▶ **The problem**: In the forum comments below, how many bits does BlueRaja say SHA1 has?

▶ **Given text**:
---
Anyway, I would be grateful if people could comment on my suggested solution here - if it does the job well, then great, otherwise any possible improvements would be welcome.
- Noldorin over 14 years
  
  @Eli Bendersky: Indeed. I've modified the question to imply "as collision-free as possible".
- Jason Orendorff over 14 years
  
  None of these answers do a great job of explaining it, but a tree is just a tuple (node-local data, subtree0, subtree1, ...). Tuples are hashable. Done. See vatine's and pnm's answers for more details.
- P Shved over 14 years
  
  @Jason, knowing this, I assumed (at least, before the second edit) that trees are "too large" to be hashed as mere tuples.
- BlueRaja - Danny Pflughoeft over 14 years
  
  @Eli Bendersky: For all practical purposes, collision-free is pretty simple. For instance, SHA1 is 15 years old and only 160 bits, yet even with our best super-computers no one has ever found two values with the same SHA1 hash (though my guess is that will happen pretty soon).
---
▶ **Data extract**:
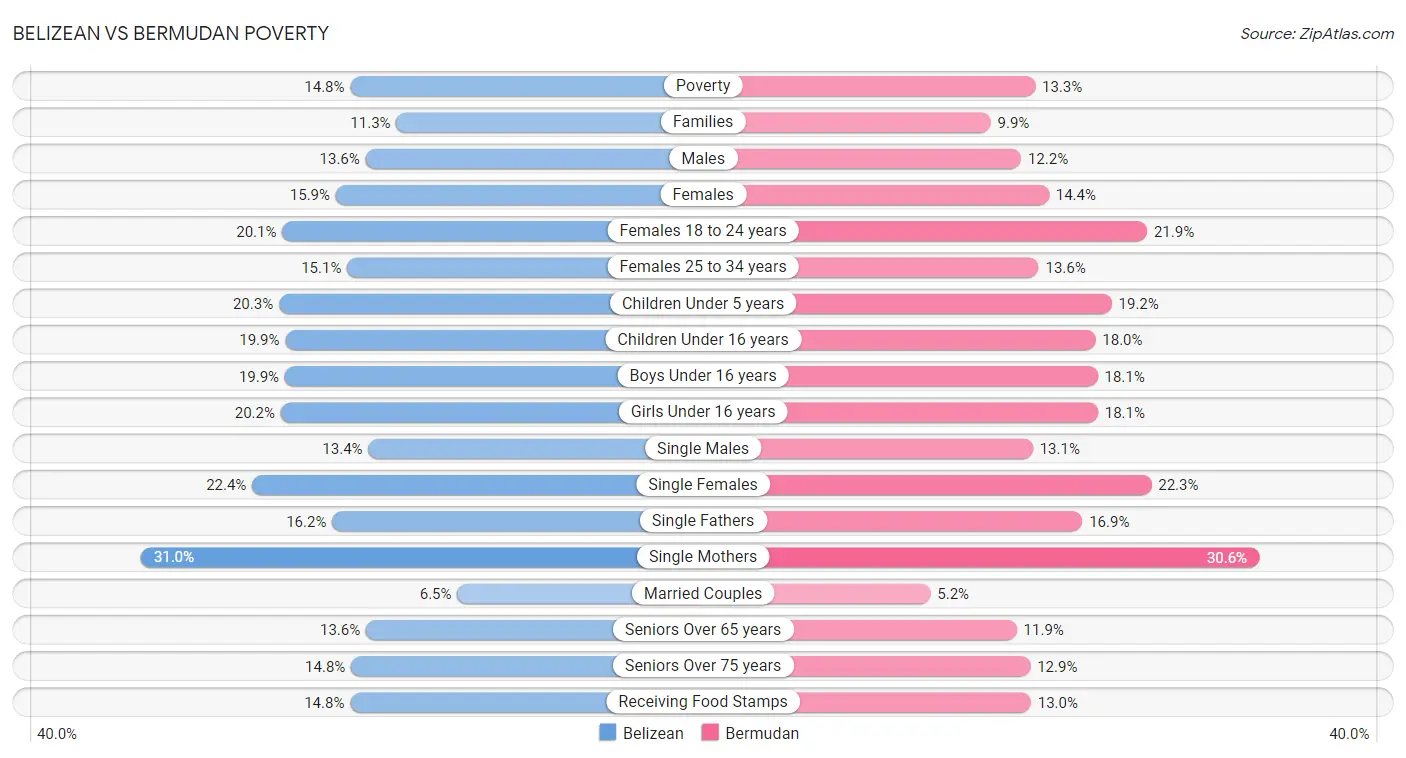This screenshot has height=758, width=1406.
Task: Select the Receiving Food Stamps label
Action: coord(703,702)
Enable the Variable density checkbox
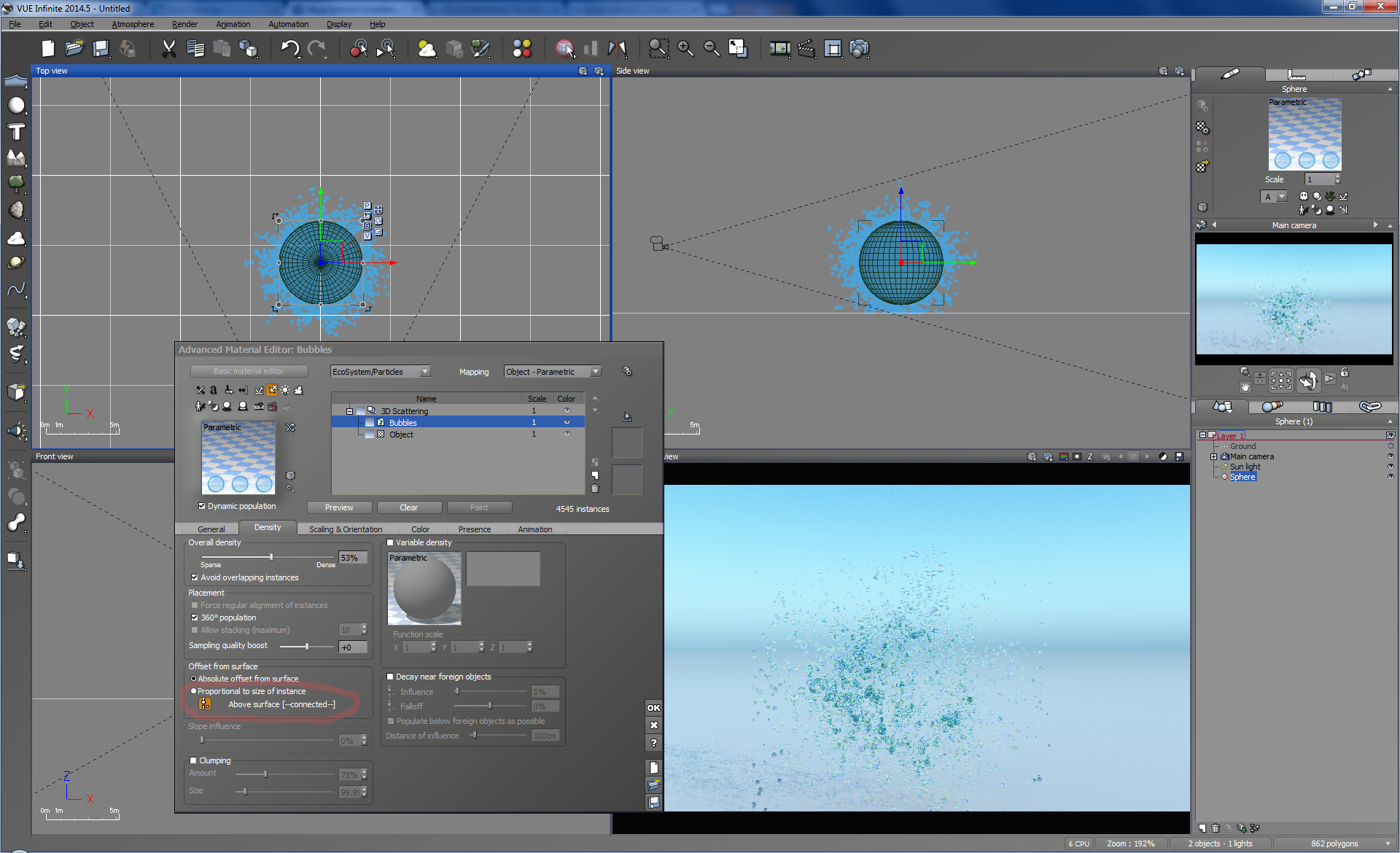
---
▶ **Solution for this problem**: 160 bits.